• What to work on:
Format the stretch of rows from the line containing "This screenshot has width=539, height=560." through the line containing "[x=583, y=47]" as a JSON list of strings, one string per line, leaving out blank lines.

• Stored data:
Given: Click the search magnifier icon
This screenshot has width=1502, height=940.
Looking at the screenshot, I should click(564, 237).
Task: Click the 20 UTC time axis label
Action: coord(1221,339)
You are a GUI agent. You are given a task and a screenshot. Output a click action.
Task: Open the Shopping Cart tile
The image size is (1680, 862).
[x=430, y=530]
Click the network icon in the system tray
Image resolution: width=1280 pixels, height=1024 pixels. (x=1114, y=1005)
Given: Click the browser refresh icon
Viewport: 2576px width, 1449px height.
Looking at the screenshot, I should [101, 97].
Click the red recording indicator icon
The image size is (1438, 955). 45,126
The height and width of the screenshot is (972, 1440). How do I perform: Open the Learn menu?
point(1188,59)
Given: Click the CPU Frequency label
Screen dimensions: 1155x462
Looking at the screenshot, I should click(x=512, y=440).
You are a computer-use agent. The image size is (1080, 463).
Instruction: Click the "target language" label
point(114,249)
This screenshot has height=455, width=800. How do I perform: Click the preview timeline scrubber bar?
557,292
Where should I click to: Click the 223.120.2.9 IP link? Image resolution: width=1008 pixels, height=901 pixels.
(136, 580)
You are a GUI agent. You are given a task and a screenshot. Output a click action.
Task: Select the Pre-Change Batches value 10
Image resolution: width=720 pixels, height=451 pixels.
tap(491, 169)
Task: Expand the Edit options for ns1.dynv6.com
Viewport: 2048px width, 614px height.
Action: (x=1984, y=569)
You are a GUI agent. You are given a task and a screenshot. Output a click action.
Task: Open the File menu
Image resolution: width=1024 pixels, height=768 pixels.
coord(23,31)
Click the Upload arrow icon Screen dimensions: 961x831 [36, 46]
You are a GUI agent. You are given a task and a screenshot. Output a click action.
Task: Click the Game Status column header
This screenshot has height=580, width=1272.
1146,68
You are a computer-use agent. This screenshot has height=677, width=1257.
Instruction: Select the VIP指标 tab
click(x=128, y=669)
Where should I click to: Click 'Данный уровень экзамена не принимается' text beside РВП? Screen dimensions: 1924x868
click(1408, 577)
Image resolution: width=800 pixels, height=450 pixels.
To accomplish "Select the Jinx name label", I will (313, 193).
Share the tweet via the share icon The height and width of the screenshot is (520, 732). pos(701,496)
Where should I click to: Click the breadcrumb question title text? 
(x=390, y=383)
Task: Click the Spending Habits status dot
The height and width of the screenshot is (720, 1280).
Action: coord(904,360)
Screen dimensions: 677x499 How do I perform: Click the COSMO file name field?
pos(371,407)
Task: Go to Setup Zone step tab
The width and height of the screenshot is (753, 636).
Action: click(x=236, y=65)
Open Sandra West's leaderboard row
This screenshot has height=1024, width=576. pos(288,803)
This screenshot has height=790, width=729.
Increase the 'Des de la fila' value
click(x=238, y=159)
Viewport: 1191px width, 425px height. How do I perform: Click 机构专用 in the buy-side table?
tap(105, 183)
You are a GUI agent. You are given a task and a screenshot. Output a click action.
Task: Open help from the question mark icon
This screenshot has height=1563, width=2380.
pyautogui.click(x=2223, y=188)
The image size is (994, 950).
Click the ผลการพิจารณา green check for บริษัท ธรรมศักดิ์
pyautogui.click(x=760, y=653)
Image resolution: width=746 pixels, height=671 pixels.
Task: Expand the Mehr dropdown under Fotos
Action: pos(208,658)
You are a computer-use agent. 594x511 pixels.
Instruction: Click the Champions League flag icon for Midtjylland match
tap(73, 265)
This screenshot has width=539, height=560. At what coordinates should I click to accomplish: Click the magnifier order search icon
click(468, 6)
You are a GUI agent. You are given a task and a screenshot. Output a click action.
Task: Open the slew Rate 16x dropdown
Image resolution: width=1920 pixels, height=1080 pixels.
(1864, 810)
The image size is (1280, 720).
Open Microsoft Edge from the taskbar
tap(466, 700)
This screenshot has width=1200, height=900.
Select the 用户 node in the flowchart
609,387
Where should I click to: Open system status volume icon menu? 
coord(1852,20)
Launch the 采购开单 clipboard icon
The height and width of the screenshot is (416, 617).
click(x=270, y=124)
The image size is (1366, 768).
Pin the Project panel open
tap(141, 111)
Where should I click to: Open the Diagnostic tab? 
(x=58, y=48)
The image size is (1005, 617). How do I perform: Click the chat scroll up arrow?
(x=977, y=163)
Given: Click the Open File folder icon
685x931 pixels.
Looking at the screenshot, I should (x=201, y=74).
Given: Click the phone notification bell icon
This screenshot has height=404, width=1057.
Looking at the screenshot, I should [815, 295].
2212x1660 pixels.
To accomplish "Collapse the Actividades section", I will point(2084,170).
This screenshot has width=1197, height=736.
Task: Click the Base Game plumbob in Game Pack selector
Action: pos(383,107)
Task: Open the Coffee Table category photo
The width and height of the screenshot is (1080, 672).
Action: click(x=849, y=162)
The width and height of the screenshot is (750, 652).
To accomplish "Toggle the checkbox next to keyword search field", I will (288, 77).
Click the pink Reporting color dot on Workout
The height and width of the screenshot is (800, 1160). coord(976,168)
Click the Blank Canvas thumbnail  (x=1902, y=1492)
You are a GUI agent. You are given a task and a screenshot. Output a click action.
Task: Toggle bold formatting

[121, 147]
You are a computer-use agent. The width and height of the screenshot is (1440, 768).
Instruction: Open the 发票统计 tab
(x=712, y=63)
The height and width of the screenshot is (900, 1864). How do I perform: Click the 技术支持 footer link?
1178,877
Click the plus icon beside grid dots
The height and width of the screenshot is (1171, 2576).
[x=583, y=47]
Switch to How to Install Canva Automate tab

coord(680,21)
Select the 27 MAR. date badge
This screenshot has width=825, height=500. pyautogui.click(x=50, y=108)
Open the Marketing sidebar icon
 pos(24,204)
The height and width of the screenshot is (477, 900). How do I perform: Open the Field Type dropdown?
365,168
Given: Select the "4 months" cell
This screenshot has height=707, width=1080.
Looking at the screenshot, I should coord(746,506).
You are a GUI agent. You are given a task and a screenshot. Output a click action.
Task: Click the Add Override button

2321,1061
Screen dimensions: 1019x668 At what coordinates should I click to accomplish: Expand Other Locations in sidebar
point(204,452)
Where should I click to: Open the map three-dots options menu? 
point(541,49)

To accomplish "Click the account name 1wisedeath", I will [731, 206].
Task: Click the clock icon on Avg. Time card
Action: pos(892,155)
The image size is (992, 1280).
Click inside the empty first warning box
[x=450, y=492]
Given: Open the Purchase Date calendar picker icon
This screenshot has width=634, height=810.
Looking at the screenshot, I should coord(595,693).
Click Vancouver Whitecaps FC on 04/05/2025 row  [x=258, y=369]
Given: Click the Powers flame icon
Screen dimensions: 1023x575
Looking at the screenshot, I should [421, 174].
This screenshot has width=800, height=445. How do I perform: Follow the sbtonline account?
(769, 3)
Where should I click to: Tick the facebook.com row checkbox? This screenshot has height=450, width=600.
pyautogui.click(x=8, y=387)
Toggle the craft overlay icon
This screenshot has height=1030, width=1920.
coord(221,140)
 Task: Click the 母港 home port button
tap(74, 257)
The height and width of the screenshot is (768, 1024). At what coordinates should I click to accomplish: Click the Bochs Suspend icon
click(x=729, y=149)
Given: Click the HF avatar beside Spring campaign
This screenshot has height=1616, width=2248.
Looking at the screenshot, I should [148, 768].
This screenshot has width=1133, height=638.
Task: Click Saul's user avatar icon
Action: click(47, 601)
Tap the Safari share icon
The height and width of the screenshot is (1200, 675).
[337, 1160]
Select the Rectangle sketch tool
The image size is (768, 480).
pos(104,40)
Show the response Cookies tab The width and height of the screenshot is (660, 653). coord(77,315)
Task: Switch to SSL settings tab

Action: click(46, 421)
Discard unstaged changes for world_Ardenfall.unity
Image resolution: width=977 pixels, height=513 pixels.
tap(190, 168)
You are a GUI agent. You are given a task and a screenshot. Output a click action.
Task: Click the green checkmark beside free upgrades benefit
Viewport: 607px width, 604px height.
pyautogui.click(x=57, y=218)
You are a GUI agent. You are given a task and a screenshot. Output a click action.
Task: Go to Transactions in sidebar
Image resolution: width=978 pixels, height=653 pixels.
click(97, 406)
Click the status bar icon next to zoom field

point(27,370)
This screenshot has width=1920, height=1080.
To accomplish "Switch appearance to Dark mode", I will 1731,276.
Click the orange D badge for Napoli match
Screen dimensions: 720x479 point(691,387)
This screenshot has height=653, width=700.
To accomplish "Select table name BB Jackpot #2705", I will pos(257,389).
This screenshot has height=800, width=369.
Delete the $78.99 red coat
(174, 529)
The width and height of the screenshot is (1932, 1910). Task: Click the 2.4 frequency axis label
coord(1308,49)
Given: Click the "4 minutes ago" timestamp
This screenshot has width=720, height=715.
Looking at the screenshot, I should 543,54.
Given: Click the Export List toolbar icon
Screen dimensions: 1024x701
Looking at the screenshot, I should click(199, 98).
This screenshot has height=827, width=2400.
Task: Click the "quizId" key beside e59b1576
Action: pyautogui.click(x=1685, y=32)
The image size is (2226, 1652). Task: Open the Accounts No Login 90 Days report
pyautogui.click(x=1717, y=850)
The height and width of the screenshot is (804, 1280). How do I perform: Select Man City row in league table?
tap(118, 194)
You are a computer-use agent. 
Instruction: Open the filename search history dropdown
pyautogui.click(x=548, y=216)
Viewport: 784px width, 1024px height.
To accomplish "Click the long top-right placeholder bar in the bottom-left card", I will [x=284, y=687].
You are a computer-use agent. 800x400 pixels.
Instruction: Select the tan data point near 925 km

• Task solution:
[
  "This screenshot has width=539, height=560. At what coordinates should I click to accomplish: Click the magnifier order search icon",
  "click(468, 6)",
  "You are a GUI agent. You are given a task and a screenshot. Output a click action.",
  "Task: Open the slew Rate 16x dropdown",
  "Image resolution: width=1920 pixels, height=1080 pixels.",
  "(1864, 810)",
  "The image size is (1280, 720).",
  "Open Microsoft Edge from the taskbar",
  "tap(466, 700)",
  "This screenshot has width=1200, height=900.",
  "Select the 用户 node in the flowchart",
  "609,387",
  "Where should I click to: Open system status volume icon menu? ",
  "coord(1852,20)",
  "Launch the 采购开单 clipboard icon",
  "The height and width of the screenshot is (416, 617).",
  "click(x=270, y=124)",
  "The image size is (1366, 768).",
  "Pin the Project panel open",
  "tap(141, 111)",
  "Where should I click to: Open the Diagnostic tab? ",
  "(x=58, y=48)",
  "The image size is (1005, 617). How do I perform: Click the chat scroll up arrow?",
  "(x=977, y=163)",
  "Given: Click the Open File folder icon",
  "685x931 pixels.",
  "Looking at the screenshot, I should (x=201, y=74).",
  "Given: Click the phone notification bell icon",
  "This screenshot has height=404, width=1057.",
  "Looking at the screenshot, I should [815, 295].",
  "2212x1660 pixels.",
  "To accomplish \"Collapse the Actividades section\", I will point(2084,170).",
  "This screenshot has width=1197, height=736.",
  "Task: Click the Base Game plumbob in Game Pack selector",
  "Action: pos(383,107)",
  "Task: Open the Coffee Table category photo",
  "The width and height of the screenshot is (1080, 672).",
  "Action: click(x=849, y=162)",
  "The width and height of the screenshot is (750, 652).",
  "To accomplish \"Toggle the checkbox next to keyword search field\", I will (288, 77).",
  "Click the pink Reporting color dot on Workout",
  "The height and width of the screenshot is (800, 1160). coord(976,168)",
  "Click the Blank Canvas thumbnail  (x=1902, y=1492)",
  "You are a GUI agent. You are given a task and a screenshot. Output a click action.",
  "Task: Toggle bold formatting",
  "[121, 147]",
  "You are a computer-use agent. The width and height of the screenshot is (1440, 768).",
  "Instruction: Open the 发票统计 tab",
  "(x=712, y=63)",
  "The height and width of the screenshot is (900, 1864). How do I perform: Click the 技术支持 footer link?",
  "1178,877",
  "Click the plus icon beside grid dots",
  "The height and width of the screenshot is (1171, 2576).",
  "[x=583, y=47]"
]